# Start of Text provided

Ram Shah (; reign before 16061636) was the king of the Gorkha Kingdom (present-day Gorkha District, Nepal). He was the son of King of Gorkha Purna Shah and brother of Chatra Shah. He acceded in the throne in c. 1606 after his brother's death. He expanded his kingdom far as the Trishuli River (east), the Marshyangdi (west), the Rasuwa, (north) and the Mahabharat Range (west).

Shah was known as the "great conqueror" and "conscientious". He brought many changes to the Kingdom of Gorkha, including fixed and uniform weights and measurements, criminal codes, created a fixed rate of interest and built the Newar architecture palace Gorkha Palace. His statue is displayed at his Chautari where he used to give justice to the people.

Reign 
When the first ruler of Gorkha Dravya Shah's son Purna Shah acceded in the throne, he ruled for about thirty-five years. Upon his death, his son Chatra Shah became the King and ruled the kingdom for about seven months until his death, as he did not have any children his brother Ram Shah acceded in the throne in c. 1606. Shah was described as "great conqueror" and "conscientious". He wanted to expand his kingdom which only consisted of Liglig, Gorkha, Siranchok and Ajirgarh.

Gorkha was neighbours with small kingdoms ruled by the Gurungs, Bhotias and the Rajputs. Shah started to expand his army and created a friendship between the kings of Palpa, Jumla, and Lalitpur. King Narsingh Malla of Lalitpur, sent 24 merchants to live in Gorkha. In 1620, Ngawang Namgyal signed a friendship treaty with Shah; which allowed 50 people from the kingdom to live in Bhutan.

# End of Text provided
# Start of Data block

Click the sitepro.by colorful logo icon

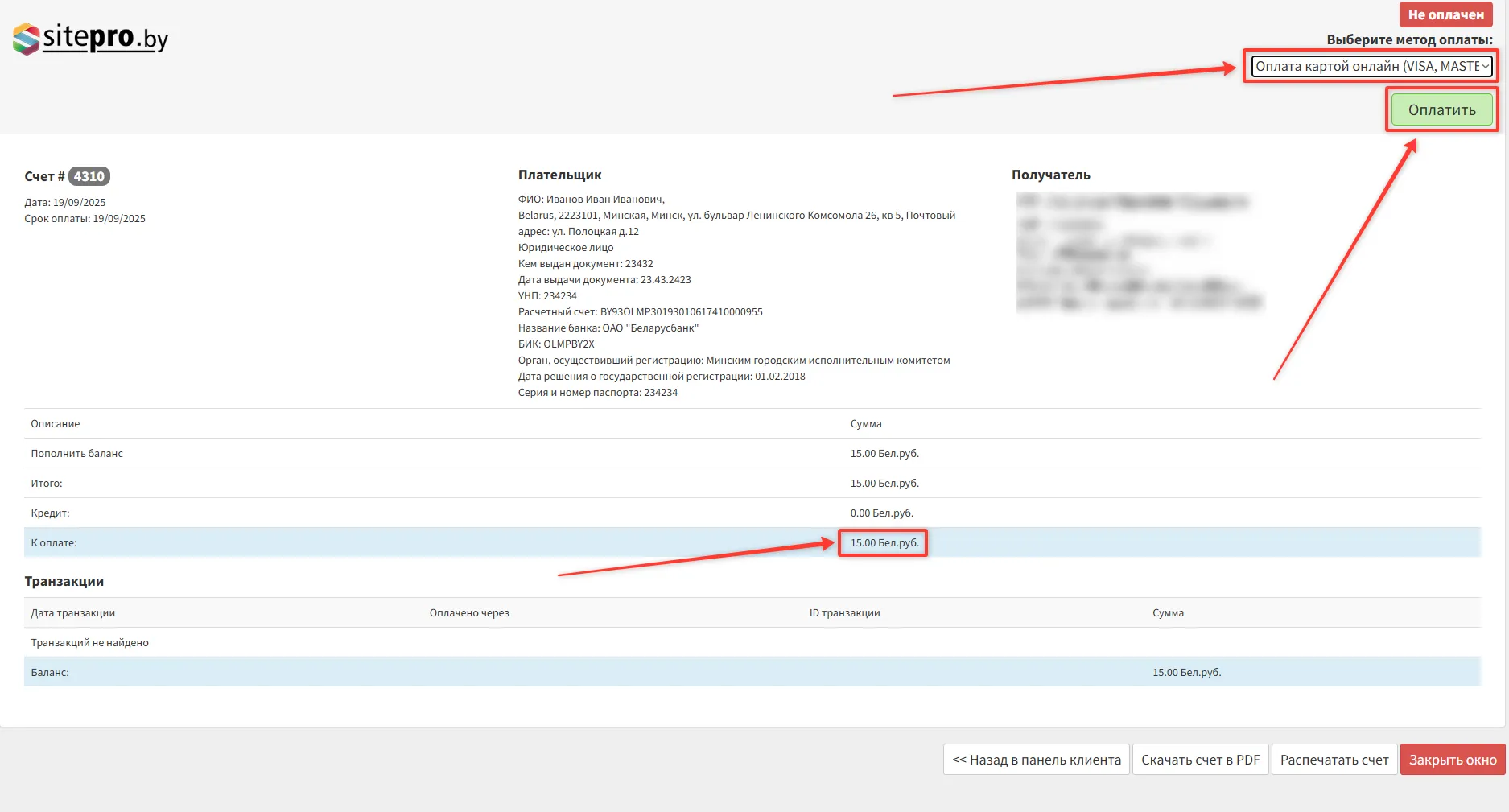point(27,39)
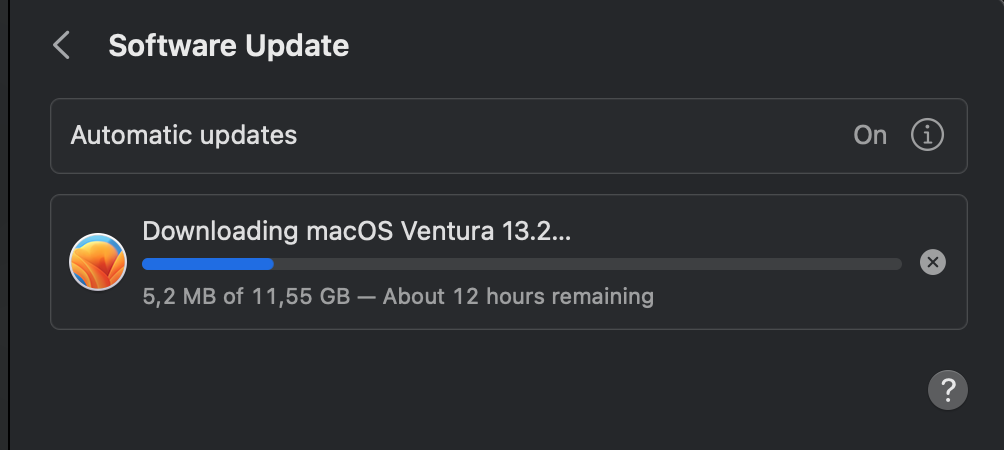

# End of Data block

Task directions - Copy out the entire Ram Shah text above, word for word.

The solution -
Ram Shah (; reign before 16061636) was the king of the Gorkha Kingdom (present-day Gorkha District, Nepal). He was the son of King of Gorkha Purna Shah and brother of Chatra Shah. He acceded in the throne in c. 1606 after his brother's death. He expanded his kingdom far as the Trishuli River (east), the Marshyangdi (west), the Rasuwa, (north) and the Mahabharat Range (west).

Shah was known as the "great conqueror" and "conscientious". He brought many changes to the Kingdom of Gorkha, including fixed and uniform weights and measurements, criminal codes, created a fixed rate of interest and built the Newar architecture palace Gorkha Palace. His statue is displayed at his Chautari where he used to give justice to the people.

Reign 
When the first ruler of Gorkha Dravya Shah's son Purna Shah acceded in the throne, he ruled for about thirty-five years. Upon his death, his son Chatra Shah became the King and ruled the kingdom for about seven months until his death, as he did not have any children his brother Ram Shah acceded in the throne in c. 1606. Shah was described as "great conqueror" and "conscientious". He wanted to expand his kingdom which only consisted of Liglig, Gorkha, Siranchok and Ajirgarh.

Gorkha was neighbours with small kingdoms ruled by the Gurungs, Bhotias and the Rajputs. Shah started to expand his army and created a friendship between the kings of Palpa, Jumla, and Lalitpur. King Narsingh Malla of Lalitpur, sent 24 merchants to live in Gorkha. In 1620, Ngawang Namgyal signed a friendship treaty with Shah; which allowed 50 people from the kingdom to live in Bhutan.